Community in Manitoba, Canada

Tadoule Lake (ᕞᐡ ᗀᐅᐟᕄ ᕤᐧᐁ, T’es he úli túé) is an isolated northern community in Manitoba reachable by plane, snowmobile, dog team sleds, and in winter by winter road. In 1973, the Sayisi Dene moved here to return to their Barren-ground Caribou hunting life.

The name appears as Tos-da-ool-le in the T.B. Johnson report of 1890, and as Tas-da-ool-le on the Arrowsmith map of 1832. Of Chipewyan origin Tes-He-Olie Twe, it may be translated as "floating charcoal" for the floating cinders and burnt wood resulting from an early forest fire or "Ashes floating on the lake". The modern spelling has been in common usage since 1914.

The community is located on the northwest shore of Tadoule Lake by the Seal River and is centered within the winter range of the Qamiuriak Caribou Herd (barren-ground caribou). Tadoule Lake is served by Tadoule Lake Airport for air transportation and the Peter Yassie Memorial School for K-12 education.

The Sayisi Dene First Nation Relocation Settlement Trust has funded annual children's summer camps intended to promote literacy since 2016, which are well attended by the community.

In recent years, Tadoule Lake is exploring the possibility of youth wilderness expeditions for the community to explore the Seal River Watershed.

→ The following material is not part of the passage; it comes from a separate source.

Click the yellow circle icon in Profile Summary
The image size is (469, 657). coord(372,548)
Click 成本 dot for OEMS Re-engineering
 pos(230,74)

The Sayisi Dene and neighbouring Inuit and Cree communities are attempting to establish the watershed in which Tadoule Lake is located in to become an Indigenous Protected Conservation Area.

During 2021 Western North America heat wave, on July 2 and 3, 2021, the record high temperature of 38.1 C was registered.

==History==

In 1969, some Duck Lake Dene began discussing the possibility of becoming self-reliant and returning to the ancestral lifestyle after the forced 1956 relocation of the Dene community originally at Little Duck Lake. A few families left Churchill and Dene Village to move to North Knife Lake in 1969. More would move from Churchill, this time to South Knife Lake in 1971.

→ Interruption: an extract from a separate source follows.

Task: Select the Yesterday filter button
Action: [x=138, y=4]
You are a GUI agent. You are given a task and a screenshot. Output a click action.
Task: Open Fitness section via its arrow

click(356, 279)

In 1973, the Duck Lake Dene, North Knife Lake and South Knife Lake Dene moved north to Tadoule Lake.

Fred Bruemmer visited the community in 1977 as a Globe and Mail journalist and noted that Tadoule Lake had 58 log cabins built across an area of more than 1.5 kilometres and a welcoming community that hosted him for weeks.

By the 1990s, the Duck Lake Dene saw it could succeed in its new environment and changed their legal name from "Churchill, Band of Caribou-eater Chipewyan" to "Sayisi Dene First Nation (Tadoule Lake, Manitoba)".

In 2016, Indigenous and Northern Affairs Minister Carolyn Bennett attended a formal apology ceremony at Tadoule Lake, with the government awarding more than $33 million in compensation to the Sayisi Dene. Most of the money was put in trust for community development.

In recent years, concerns about drug smuggling and bootlegging have prompted the Manitoba Keewatinowi Okimakanak (MKO), an advocacy organization of 26 First Nations who are signatories to the Numbered Treaties with the Canadian government, to call for renewed efforts to addressing these issues in Tadoule Lake.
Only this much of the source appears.